Help with optimizing a query over hierarchical data - Mailing list pgsql-performance

From Damon Snyder
Subject Help with optimizing a query over hierarchical data
Date
Msg-id CACkQbuiU7aaWxHsOuwVZgibg=Kjj5+tyM3h3-10ntdBK7SSYpw@mail.gmail.com
Whole thread Raw
Responses Re: Help with optimizing a query over hierarchical data
List pgsql-performance
Hi Everyone,
We have a data set and access pattern that is causing us some performance issues. The data set is hierarchical with about 2 million rows at the lowest level (object), followed by 500k at the next level (container) and approximately 10 at the highest level (category). 

The way the data is structured objects live in one primary container but can also reside in one or more secondary containers. The secondary containers have to be filtered by category ids for access control. This doesn't really pose a problem on the primary containers because they are homogeneous by category but it slows things down on the secondary containers.

The access pattern certainly complicates things.

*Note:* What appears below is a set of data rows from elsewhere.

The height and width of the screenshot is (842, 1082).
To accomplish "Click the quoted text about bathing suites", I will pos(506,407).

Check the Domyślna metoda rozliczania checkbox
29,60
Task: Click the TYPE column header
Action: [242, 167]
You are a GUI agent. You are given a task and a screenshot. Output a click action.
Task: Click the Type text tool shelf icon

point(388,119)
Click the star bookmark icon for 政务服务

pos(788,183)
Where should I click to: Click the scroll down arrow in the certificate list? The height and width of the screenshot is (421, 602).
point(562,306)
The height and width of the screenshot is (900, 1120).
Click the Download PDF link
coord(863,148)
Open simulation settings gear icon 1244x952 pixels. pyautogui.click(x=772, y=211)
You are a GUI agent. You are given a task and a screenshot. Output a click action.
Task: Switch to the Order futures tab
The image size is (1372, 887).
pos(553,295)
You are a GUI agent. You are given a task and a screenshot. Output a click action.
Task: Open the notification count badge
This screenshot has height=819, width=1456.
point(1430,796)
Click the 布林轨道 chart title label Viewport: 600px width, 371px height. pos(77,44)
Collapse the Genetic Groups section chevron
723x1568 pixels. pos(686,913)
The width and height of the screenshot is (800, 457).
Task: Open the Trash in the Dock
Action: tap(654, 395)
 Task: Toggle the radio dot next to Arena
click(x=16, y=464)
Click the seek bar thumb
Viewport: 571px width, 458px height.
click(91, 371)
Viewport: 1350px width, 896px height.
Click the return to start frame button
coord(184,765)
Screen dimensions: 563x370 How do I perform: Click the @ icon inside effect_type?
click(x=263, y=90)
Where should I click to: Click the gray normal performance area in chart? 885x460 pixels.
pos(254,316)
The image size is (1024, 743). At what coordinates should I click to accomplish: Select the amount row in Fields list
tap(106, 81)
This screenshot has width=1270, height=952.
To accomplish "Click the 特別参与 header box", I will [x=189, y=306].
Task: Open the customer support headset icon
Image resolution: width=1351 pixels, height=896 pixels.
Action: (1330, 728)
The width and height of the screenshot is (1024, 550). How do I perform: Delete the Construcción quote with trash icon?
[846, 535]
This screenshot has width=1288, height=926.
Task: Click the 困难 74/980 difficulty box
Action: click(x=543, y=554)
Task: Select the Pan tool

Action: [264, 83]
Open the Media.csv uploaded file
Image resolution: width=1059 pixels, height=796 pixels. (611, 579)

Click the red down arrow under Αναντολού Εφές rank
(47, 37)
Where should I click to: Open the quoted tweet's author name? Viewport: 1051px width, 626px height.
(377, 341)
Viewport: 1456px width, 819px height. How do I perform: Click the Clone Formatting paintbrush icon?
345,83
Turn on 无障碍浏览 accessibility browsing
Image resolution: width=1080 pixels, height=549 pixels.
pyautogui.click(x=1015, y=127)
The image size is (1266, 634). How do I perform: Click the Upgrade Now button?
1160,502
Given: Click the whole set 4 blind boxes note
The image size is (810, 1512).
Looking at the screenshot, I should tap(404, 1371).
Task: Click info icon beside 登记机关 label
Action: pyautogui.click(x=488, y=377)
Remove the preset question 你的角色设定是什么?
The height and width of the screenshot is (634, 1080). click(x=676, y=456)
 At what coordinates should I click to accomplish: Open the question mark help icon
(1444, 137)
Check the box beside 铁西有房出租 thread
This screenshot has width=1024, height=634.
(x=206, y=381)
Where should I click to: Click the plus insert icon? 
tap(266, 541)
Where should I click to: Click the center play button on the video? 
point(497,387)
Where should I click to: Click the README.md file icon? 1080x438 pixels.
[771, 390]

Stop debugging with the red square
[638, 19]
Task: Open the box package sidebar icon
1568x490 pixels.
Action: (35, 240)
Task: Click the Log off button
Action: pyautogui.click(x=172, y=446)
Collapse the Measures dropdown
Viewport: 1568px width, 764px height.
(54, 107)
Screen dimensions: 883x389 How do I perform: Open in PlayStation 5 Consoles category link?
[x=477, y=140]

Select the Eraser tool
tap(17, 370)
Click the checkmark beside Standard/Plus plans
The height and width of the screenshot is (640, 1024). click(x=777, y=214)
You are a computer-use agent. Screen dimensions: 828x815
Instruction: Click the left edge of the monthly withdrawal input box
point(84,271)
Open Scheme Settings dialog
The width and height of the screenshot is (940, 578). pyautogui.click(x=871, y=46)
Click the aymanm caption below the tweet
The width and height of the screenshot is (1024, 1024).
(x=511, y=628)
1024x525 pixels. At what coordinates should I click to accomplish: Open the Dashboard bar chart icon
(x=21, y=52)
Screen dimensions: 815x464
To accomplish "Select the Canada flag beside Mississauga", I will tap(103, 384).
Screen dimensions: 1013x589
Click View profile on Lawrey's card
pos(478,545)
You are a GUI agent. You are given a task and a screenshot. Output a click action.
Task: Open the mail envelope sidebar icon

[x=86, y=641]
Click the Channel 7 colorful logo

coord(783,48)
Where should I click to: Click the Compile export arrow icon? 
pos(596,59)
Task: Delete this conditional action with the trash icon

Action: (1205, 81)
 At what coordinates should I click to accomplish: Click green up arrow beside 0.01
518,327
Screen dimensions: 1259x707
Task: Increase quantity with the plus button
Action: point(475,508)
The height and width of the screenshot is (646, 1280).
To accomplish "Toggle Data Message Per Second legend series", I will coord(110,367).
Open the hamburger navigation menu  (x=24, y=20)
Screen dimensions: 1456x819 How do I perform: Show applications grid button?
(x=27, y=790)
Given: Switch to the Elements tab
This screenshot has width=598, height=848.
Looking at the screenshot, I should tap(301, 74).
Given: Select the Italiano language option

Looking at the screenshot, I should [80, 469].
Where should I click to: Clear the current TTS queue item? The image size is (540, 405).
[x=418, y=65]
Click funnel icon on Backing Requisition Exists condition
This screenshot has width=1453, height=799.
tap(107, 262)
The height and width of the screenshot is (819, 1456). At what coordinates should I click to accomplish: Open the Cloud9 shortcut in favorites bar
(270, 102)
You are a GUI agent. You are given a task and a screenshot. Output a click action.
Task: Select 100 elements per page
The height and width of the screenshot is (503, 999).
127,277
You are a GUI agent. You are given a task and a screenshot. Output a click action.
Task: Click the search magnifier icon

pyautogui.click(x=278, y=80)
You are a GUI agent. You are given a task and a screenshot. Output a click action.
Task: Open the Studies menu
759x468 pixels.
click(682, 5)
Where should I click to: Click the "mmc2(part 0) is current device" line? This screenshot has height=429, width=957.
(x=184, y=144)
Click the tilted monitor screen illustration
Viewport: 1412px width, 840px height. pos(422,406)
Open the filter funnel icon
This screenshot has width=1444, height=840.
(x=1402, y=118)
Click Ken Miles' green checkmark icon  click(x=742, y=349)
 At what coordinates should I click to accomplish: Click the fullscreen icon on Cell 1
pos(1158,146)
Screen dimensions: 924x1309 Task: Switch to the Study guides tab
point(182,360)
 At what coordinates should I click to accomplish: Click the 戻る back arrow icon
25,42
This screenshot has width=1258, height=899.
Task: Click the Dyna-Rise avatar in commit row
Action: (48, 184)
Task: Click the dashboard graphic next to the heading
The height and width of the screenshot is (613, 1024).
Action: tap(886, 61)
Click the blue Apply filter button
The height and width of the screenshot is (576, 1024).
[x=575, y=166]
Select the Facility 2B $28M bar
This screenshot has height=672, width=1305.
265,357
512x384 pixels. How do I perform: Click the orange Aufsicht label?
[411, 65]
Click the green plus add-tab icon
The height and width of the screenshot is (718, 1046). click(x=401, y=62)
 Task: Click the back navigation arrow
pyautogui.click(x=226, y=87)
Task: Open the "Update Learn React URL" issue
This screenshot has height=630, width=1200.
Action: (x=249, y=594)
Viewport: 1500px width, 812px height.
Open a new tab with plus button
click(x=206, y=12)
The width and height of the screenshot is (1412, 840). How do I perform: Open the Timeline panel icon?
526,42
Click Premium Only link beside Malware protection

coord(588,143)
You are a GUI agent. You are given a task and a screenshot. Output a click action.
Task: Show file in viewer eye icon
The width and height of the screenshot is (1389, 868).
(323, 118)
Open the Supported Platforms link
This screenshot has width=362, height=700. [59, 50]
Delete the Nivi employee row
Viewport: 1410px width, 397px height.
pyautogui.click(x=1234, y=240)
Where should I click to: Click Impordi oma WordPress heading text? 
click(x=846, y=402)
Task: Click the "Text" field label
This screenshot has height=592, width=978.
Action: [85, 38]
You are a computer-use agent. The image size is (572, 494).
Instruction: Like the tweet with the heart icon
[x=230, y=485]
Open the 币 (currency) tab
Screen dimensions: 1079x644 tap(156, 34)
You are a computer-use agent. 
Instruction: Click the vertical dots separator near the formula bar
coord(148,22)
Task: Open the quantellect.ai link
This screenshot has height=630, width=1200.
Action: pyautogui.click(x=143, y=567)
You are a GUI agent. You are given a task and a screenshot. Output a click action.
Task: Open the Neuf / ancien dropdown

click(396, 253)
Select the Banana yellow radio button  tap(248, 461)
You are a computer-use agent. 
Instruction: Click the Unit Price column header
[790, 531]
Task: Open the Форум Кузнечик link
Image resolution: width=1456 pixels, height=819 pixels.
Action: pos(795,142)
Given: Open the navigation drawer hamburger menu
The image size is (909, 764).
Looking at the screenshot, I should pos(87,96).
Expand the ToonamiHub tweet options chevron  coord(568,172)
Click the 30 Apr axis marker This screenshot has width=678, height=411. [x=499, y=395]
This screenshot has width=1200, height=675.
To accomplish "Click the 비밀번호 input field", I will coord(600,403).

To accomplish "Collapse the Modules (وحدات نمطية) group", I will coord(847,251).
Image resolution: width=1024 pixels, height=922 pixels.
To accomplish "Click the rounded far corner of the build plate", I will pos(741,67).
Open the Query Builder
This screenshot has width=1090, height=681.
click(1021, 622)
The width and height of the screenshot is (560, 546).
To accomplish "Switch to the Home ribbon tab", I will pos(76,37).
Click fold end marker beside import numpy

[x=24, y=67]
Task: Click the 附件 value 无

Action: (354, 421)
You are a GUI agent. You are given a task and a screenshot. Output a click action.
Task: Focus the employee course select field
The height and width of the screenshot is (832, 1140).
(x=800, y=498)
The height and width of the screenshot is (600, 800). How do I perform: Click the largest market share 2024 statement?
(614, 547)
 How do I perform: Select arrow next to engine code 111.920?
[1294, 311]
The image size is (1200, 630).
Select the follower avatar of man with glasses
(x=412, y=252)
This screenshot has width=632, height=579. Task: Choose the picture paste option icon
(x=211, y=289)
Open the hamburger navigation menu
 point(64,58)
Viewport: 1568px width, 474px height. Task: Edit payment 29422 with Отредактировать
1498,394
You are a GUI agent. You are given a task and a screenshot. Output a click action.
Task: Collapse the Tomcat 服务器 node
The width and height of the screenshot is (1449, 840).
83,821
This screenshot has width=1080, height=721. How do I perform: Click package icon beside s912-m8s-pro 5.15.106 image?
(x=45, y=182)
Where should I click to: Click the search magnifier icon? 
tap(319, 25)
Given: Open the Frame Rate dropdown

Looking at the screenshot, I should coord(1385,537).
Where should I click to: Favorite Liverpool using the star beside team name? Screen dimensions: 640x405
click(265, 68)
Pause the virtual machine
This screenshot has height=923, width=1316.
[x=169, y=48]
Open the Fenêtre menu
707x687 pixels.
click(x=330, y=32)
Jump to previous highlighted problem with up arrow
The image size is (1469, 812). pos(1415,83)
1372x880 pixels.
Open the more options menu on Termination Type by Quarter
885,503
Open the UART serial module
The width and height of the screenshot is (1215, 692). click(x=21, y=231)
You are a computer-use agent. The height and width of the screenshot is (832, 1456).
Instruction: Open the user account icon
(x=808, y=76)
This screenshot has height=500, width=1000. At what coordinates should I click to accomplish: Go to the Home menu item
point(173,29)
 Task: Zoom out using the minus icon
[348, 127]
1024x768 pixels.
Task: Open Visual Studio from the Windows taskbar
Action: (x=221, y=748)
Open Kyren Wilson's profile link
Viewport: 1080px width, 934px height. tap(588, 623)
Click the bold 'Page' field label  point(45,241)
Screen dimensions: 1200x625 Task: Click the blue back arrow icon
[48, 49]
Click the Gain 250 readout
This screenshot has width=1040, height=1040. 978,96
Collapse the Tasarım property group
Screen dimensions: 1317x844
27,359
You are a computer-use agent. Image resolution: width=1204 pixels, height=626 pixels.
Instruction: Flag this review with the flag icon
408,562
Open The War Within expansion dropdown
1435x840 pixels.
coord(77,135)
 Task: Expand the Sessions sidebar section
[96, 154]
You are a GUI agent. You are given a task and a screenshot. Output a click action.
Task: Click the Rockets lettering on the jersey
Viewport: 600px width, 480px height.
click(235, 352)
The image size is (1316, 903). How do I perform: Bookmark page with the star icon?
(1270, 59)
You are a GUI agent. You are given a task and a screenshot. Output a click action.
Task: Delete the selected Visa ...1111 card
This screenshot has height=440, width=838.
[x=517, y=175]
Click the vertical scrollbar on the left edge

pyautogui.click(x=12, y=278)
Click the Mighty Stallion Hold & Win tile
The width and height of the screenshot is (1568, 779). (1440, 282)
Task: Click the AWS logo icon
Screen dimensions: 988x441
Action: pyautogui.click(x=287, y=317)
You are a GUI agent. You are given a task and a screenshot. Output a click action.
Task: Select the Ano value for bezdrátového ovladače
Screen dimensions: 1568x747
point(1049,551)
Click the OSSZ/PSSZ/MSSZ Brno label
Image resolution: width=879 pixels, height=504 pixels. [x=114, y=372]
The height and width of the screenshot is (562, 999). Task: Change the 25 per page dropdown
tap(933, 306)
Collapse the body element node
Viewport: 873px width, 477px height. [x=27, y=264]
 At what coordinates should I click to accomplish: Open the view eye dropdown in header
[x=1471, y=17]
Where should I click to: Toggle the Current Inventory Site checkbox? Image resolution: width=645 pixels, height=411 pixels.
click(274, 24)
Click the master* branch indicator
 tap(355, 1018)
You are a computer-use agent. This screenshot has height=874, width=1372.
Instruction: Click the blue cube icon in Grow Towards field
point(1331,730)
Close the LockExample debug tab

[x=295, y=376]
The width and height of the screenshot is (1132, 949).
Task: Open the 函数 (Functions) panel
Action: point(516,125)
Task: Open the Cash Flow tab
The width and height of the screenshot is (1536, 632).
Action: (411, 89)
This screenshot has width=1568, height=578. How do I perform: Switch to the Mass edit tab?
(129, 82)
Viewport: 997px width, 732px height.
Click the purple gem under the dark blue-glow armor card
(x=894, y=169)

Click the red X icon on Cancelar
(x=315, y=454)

We need to order the data by a value (chronological, score, etc) and jump to an arbitrary position and window within the ordering. I have provided an example of the chronological and score based ordering and indexing in the script provided below. I'm proxying the chronological ordering by using the sequence generated id for the sample code. In the application we use a timestamp.

I have created sample code (https://gist.github.com/drsnyder/9277054) that will build a dataset that is similar to the one that we have in production. The distributions aren't exactly the same but they should reproduce the behavior. I have also provided examples of the queries that give us problems. 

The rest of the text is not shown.